In Season 5, Episode 16, Karl and Jon are joined by Taylor Dolezal, Head of Open Source at Dosu, to discuss AWS Lambda’s S3 file system integration, Anthropic Claude Opus 4.7 arriving in Amazon Bedrock, Amazon Q’s cost management capabilities for FinOps, Microsoft’s £2.8 billion UK licensing lawsuit, and the latest AI adoption statistics and implementation challenges, before taking a nostalgic tangent into early-noughties personal digital assistants...
03:13 - AWS Lambda Mounts S3 Buckets as File Systems
AWS Lambda can now mount S3 buckets as file systems via S3 Files, reducing the need for separate EFS infrastructure when working with large files already in S3. This simplifies use cases like image processing, user-generated content, Lambda Durable Functions, and multi-step AI workflows.
Jon noted that while the feature reduces engineering complexity, pricing remains hard to predict. It also does not resolve some S3 limitations, such as folder recreation issues, and its usefulness depends on Lambda capacity provider configuration.
11:47 - Claude Opus 4.7 Available in Amazon Bedrock
Anthropic’s Claude Opus 4.7 is now available in Amazon Bedrock, continuing Anthropic’s rapid model release cycle. The model offers new capabilities, but users may need to adjust prompts and implementations to see improvements.
The discussion noted that newer models do not always outperform older ones in real-world use. Some teams still prefer Claude 4.6 for reliability. Taylor highlighted that performance can vary by infrastructure, such as Nvidia chips versus TPUs, and that enterprise tools for evaluating model cost, consistency, and behavior remain immature. Concerns were also raised about models detecting test environments and optimizing for metrics in unintended ways.

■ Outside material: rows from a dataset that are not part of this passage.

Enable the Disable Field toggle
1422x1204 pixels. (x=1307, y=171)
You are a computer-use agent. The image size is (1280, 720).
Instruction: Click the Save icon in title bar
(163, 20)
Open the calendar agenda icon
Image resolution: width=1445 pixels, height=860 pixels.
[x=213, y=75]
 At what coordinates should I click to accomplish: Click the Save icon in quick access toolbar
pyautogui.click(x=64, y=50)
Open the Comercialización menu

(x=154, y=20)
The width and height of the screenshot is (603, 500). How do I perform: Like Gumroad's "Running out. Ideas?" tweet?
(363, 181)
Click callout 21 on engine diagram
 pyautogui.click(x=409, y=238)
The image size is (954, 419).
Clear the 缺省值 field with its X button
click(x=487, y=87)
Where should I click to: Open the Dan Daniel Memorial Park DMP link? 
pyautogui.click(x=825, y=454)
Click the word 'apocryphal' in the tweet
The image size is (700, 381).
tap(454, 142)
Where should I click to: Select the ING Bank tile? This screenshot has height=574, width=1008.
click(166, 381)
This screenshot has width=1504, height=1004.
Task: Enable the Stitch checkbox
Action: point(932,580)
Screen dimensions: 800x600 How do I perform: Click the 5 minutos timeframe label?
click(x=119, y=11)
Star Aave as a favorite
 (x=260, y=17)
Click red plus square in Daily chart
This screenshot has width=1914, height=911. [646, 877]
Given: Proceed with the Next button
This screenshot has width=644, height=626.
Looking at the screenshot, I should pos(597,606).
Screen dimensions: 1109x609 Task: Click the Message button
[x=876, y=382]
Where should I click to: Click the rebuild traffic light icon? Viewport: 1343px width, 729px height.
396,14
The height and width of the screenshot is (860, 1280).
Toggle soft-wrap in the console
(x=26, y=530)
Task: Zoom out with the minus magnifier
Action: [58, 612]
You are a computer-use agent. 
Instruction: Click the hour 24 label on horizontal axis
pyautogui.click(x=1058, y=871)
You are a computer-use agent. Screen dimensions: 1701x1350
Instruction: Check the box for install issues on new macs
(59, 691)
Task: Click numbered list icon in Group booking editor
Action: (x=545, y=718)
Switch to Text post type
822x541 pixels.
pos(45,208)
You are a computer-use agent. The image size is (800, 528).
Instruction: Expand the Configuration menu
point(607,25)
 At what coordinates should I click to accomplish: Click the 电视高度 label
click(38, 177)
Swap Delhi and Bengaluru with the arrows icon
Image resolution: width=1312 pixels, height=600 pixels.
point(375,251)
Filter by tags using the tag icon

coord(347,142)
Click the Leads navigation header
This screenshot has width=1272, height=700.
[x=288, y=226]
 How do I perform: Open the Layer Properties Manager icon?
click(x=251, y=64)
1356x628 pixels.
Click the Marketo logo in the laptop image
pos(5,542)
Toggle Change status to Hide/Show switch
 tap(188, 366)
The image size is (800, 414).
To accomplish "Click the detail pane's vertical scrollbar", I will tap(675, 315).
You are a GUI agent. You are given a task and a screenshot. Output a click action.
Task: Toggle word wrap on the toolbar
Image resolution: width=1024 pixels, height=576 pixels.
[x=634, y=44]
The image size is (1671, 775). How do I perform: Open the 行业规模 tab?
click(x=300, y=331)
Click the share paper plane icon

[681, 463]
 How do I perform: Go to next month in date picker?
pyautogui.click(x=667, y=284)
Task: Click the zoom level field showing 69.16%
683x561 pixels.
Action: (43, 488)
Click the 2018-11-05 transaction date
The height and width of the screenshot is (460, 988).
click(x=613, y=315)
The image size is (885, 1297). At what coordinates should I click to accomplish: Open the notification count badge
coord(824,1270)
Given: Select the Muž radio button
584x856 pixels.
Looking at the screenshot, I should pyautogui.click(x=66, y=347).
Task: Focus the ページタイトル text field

20:19 - Amazon Q Adds FinOps Cost Management
Amazon Q is now integrated into AWS Cost Explorer, letting users ask natural language questions about AWS spending without manually building reports. This makes cost insights more accessible to business users and non-technical stakeholders.
Taylor emphasized that cost predictability is critical for planning, based on experience at the Linux Foundation and Disney. While the feature lowers the barrier to cost analysis, it currently focuses on ad-hoc questions rather than recurring reports, dashboards, or automated alerts. Jon suggested future improvements such as monthly recurring analysis and natural language dashboard creation.
26:21 - Microsoft Faces UK Cloud Licensing Lawsuit
Microsoft is facing a £2.8 billion UK lawsuit alleging anti-competitive cloud licensing practices, claiming Microsoft software such as Windows Server and SQL Server costs more on rival clouds than on Azure.
Jon noted that while Azure pricing advantages may be expected, Microsoft has not clearly explained how price differences are calculated. Microsoft argues damages are difficult to assess because cloud providers do not separate licensing from infrastructure costs. Taylor shared that Disney had to migrate SQL Server workloads after Microsoft restricted bring-your-own-license options, creating major engineering effort. The case could force more transparency in cloud licensing, though changes would likely take time.
34:12 - AI Adoption Still Mostly Basic
AWS research presented at the London Summit found that 64% of UK organizations have adopted AI, but only 25% of those use it at an advanced level, equal to about 15% of all businesses.
The discussion questioned what counts as “basic” versus “advanced” AI use, such as whether Office 365 Copilot or code generation qualifies. Jon stressed the importance of definitions. Taylor argued that the biggest barriers are governance, compliance, and unclear use cases rather than skills alone. Key challenges include data residency, government requirements, supply chain security, rapid technology change, and likely future cost increases as VC subsidies decline.